Eine kleine aber feine Runde fand sich am Montag, den 17. November zur „Grün macht Appetit“-Veranstaltung unter dem Motto „Vor Lima und Paris“ zur internationale Klimapolitik im Potsdamer Café Heider zusammen. Die eingeladene Expertin der Berliner Stiftung für Wissenschaft und Politik Susanne Dröge stellte in Kürze den aktuellen Bericht des Weltklimarates und den Stand vor den Klimaverhandlungen im Dezember im peruanischen Lima vor. Im Anschluss skizzierte Annalena Baerbock die grüne Haltung vor den Klimaverhandlungen. Aus grüner Sicht muss das Ziel sein, ein Zusatzprotokoll der Staaten anzustreben, die beim Ausstieg aus den fossilen Energieträgern vorangehen wollen.

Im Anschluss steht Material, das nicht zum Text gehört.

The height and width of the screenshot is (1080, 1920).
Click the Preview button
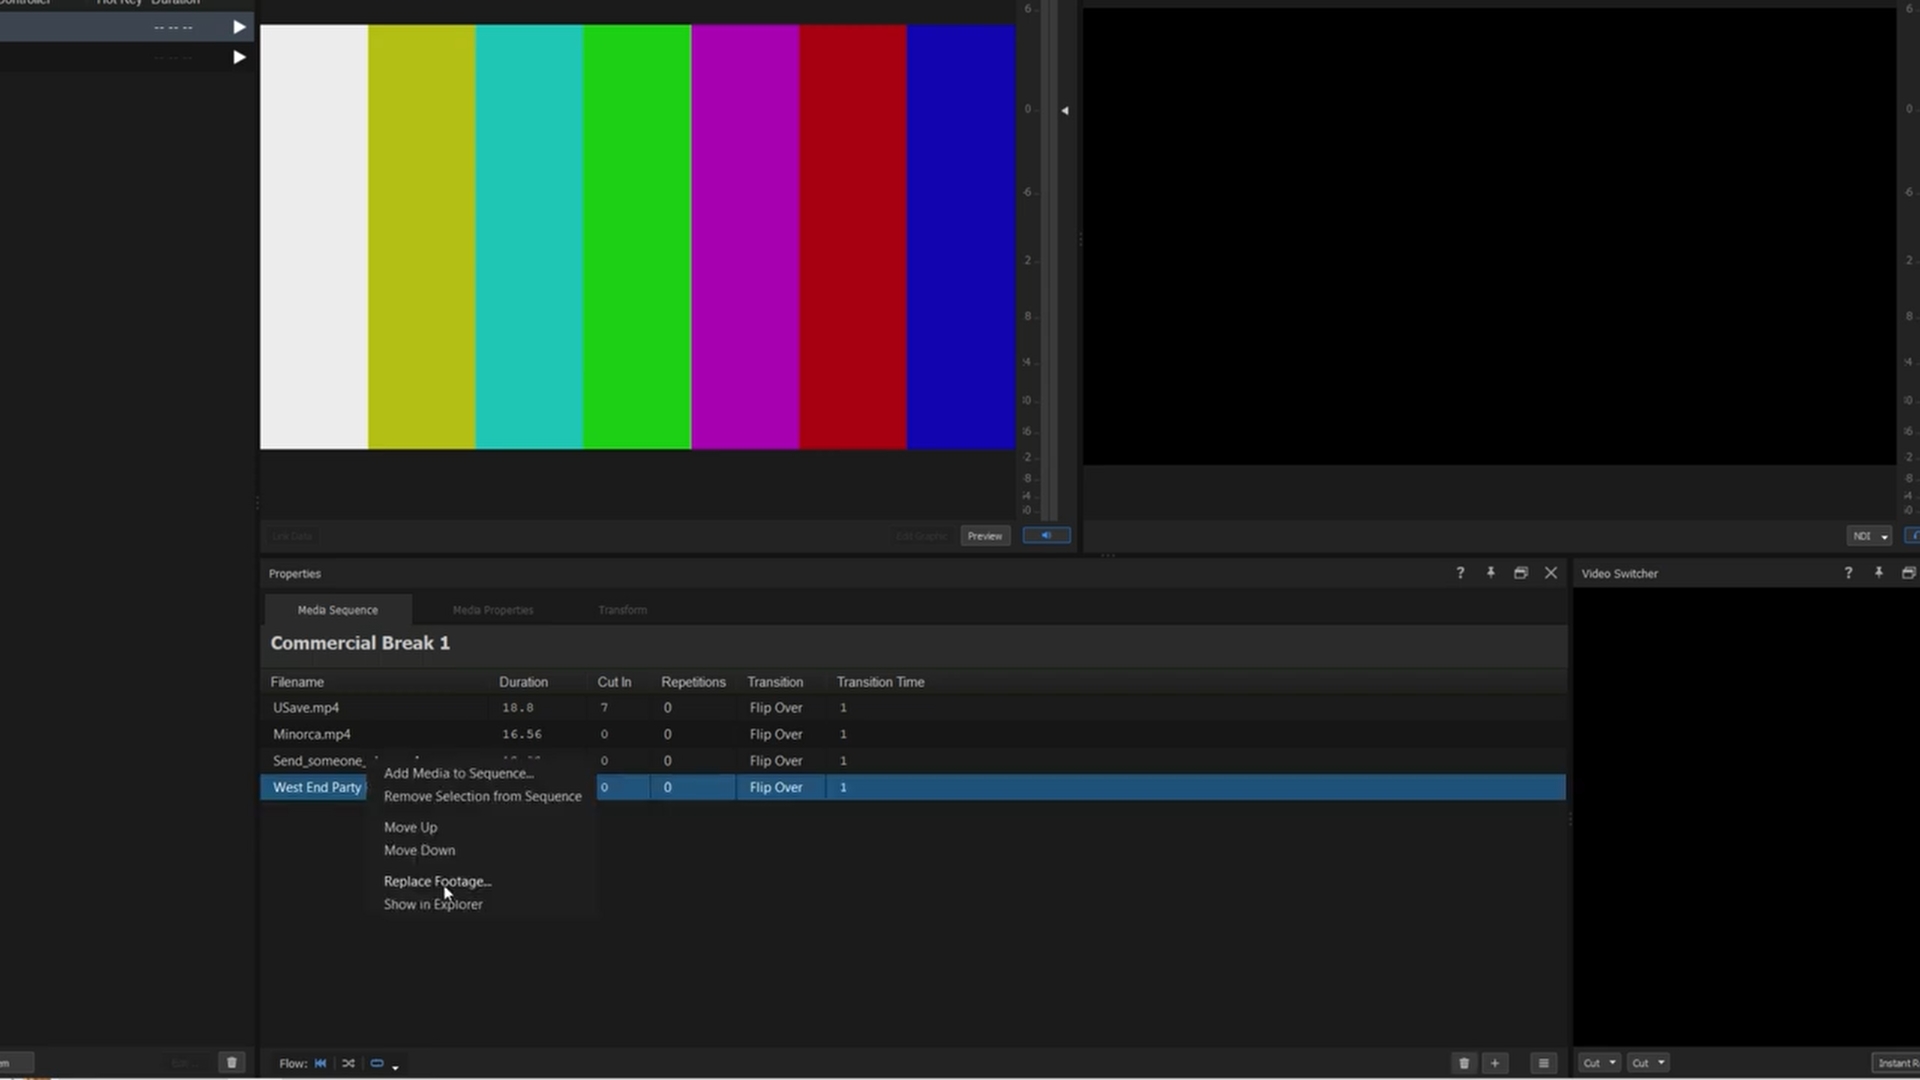pyautogui.click(x=984, y=536)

Im Anschluss entspann sich eine muntere Diskussion bei Potsdamer Kartoffelsuppe. Engagiert sich Deutschland in der Entwicklungsarbeit überhaupt genug im Bereich Erneuerbare Energien? In Tansania beispielsweise scheinen andere Nationen mit fossilen Energieprojekten wesentlich präsenter zu sein, wussten Teilnehmer einer Delegation der Stadt nach Sansibar zu berichten. Wie kann die Menschheit daran gehindert werden alle abbaubaren Carbonreserven auch tatsächlich abzubauen? Der aktuelle Ölpreiskrieg zwischen den USA, arabischen Staaten und Russland wurde ebenso diskutiert wie Fracking.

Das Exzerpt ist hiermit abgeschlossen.